Could you format everything from the start of the records down to the line containing "I will 1341,73.", inclusive, as a JSON list of strings with one string per line and blank lines left out?

• Given data
◇ ◇ ◇ ◇
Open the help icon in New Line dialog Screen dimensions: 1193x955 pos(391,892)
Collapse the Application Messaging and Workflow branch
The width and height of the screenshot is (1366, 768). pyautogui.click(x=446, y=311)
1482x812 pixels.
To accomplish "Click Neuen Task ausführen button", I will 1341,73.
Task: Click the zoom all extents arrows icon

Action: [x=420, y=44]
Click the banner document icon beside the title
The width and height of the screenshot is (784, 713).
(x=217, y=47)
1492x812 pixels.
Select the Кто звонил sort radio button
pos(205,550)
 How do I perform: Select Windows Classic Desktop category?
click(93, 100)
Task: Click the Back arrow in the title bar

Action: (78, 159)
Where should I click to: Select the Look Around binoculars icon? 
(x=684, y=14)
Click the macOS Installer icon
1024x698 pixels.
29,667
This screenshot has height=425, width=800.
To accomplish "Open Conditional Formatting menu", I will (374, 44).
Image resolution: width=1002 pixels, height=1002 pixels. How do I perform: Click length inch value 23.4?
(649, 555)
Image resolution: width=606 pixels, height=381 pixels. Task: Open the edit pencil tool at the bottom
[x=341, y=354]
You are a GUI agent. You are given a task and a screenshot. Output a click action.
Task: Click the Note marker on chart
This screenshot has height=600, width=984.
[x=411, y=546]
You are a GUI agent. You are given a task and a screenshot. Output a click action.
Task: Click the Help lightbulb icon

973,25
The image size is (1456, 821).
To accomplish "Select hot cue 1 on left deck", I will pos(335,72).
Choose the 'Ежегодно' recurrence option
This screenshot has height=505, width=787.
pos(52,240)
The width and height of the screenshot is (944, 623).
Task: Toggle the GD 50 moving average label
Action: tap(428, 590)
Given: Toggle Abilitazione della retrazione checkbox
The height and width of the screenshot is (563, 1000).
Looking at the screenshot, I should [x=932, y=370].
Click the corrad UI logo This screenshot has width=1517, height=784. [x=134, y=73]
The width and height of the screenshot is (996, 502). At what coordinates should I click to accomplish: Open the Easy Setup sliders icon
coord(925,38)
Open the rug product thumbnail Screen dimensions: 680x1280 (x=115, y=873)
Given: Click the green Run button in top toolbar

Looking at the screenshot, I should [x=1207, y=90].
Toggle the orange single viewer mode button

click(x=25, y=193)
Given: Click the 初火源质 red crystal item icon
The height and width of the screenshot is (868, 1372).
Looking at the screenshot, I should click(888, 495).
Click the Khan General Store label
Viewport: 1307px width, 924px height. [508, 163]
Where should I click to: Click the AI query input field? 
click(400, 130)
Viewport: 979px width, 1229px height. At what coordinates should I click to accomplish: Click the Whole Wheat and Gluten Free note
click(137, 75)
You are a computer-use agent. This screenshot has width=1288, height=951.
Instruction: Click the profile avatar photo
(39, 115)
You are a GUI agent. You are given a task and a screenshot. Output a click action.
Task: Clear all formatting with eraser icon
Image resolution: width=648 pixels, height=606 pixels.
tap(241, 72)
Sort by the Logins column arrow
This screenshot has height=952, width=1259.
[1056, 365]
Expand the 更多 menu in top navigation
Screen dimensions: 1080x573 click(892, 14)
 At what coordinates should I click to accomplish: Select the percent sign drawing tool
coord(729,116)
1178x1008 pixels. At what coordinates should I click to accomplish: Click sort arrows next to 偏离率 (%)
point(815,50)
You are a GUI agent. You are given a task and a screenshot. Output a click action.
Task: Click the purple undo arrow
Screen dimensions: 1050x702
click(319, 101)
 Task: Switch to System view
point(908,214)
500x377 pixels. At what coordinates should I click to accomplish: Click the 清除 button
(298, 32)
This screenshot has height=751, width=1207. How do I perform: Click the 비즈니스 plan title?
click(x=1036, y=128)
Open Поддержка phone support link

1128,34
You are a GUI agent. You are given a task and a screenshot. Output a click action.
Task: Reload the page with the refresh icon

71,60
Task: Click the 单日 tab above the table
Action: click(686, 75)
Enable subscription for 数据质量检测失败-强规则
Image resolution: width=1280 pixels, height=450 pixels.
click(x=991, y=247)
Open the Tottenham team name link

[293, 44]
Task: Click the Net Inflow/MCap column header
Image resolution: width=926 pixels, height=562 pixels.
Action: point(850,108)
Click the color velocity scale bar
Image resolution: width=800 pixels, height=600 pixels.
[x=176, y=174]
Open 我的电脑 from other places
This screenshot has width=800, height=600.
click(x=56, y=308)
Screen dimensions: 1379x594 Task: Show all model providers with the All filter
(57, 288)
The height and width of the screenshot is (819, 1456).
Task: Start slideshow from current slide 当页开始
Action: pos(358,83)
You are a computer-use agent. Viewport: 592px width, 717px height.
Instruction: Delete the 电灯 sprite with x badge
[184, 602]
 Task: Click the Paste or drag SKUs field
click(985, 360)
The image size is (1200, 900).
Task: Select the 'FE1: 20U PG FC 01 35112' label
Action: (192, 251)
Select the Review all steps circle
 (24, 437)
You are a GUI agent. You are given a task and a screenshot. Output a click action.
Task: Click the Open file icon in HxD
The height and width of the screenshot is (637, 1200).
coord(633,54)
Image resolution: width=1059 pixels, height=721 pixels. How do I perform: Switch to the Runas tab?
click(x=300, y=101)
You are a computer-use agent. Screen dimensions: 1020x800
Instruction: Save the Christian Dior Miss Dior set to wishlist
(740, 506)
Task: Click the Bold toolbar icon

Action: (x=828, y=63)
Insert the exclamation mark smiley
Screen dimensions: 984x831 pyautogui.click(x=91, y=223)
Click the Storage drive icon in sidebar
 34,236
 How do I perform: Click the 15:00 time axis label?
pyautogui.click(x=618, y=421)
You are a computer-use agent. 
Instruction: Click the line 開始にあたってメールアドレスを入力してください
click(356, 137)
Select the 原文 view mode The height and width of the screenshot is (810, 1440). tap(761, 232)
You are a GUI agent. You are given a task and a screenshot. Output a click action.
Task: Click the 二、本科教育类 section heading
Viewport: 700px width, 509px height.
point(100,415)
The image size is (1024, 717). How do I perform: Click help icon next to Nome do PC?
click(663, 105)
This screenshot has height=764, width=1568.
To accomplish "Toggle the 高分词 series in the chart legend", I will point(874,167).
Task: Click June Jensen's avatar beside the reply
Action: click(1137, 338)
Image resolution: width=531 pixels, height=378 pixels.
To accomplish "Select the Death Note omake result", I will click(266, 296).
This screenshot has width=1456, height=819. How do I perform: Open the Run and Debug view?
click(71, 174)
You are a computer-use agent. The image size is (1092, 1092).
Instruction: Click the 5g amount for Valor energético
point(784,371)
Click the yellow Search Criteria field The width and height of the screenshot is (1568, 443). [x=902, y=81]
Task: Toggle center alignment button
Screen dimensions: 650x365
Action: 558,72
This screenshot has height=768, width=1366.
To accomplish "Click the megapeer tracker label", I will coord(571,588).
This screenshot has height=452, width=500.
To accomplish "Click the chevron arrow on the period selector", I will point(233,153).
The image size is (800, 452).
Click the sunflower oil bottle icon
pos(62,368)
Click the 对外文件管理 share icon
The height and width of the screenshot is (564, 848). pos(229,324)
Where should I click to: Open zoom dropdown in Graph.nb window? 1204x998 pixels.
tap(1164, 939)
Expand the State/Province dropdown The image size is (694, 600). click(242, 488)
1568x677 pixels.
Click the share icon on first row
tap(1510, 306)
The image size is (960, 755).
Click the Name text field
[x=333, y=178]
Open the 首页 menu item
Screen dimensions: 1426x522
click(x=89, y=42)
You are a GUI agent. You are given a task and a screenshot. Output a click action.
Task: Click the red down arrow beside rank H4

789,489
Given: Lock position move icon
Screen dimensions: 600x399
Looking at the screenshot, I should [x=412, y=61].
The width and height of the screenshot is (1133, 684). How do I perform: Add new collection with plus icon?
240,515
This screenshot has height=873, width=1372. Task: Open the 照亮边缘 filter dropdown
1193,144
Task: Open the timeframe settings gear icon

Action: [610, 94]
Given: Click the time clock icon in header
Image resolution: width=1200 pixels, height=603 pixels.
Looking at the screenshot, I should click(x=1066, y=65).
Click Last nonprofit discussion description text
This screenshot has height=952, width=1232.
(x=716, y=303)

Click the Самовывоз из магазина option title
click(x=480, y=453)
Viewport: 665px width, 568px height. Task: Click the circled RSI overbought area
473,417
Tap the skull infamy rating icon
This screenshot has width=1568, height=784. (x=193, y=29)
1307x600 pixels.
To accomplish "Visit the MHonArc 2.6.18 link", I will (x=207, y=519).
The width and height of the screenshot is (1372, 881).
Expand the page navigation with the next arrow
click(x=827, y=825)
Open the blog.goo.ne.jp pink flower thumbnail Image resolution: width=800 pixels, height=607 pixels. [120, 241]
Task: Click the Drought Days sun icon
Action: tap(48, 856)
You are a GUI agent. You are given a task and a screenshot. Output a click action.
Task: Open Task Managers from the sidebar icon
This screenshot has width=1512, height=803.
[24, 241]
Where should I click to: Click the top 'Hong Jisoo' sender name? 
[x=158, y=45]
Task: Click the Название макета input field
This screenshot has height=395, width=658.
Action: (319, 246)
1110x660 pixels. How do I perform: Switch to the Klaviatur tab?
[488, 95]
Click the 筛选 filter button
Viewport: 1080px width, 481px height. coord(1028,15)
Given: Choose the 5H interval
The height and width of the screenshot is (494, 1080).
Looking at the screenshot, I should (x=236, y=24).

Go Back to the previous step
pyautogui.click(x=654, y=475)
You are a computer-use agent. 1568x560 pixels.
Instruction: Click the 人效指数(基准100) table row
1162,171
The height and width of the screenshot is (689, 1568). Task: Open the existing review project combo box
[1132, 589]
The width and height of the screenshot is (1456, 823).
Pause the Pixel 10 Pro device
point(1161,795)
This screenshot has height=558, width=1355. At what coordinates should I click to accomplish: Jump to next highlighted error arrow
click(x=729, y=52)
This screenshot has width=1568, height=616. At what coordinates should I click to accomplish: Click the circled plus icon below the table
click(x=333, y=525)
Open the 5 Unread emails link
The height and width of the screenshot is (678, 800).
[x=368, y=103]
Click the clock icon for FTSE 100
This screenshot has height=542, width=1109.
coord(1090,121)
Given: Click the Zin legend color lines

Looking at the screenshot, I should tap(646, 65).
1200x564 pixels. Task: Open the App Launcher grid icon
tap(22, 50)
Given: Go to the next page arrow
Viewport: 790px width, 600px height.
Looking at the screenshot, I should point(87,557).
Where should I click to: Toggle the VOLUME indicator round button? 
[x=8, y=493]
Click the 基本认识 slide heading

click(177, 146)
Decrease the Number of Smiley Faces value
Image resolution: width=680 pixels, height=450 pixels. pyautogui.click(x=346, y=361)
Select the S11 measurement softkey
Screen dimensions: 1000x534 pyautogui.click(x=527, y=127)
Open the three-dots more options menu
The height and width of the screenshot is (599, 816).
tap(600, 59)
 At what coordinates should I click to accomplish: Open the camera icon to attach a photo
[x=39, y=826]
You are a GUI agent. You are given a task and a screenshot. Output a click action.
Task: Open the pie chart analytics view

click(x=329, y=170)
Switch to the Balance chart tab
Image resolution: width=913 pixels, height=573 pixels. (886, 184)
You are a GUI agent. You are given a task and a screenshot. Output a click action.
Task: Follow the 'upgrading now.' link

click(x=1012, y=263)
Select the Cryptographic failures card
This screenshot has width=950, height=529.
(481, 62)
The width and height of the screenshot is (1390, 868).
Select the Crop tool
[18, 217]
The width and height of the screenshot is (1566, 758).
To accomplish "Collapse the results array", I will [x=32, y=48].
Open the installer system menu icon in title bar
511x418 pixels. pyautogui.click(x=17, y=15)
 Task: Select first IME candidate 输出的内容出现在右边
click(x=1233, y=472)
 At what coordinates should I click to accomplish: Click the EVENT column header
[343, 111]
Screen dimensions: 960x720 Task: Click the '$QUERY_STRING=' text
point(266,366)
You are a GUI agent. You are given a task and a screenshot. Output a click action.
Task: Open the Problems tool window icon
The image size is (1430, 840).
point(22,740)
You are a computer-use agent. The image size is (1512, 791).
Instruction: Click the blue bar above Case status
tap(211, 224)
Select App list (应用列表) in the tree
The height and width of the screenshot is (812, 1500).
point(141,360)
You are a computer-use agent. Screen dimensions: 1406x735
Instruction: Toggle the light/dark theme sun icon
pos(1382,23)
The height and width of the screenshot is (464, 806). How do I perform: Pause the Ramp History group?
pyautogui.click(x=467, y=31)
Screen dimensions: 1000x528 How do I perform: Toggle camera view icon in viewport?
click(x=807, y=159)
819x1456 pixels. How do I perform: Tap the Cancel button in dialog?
◇ ◇ ◇ ◇
• Exercise output
[
  "Open the help icon in New Line dialog Screen dimensions: 1193x955 pos(391,892)",
  "Collapse the Application Messaging and Workflow branch",
  "The width and height of the screenshot is (1366, 768). pyautogui.click(x=446, y=311)",
  "1482x812 pixels.",
  "To accomplish \"Click Neuen Task ausführen button\", I will 1341,73."
]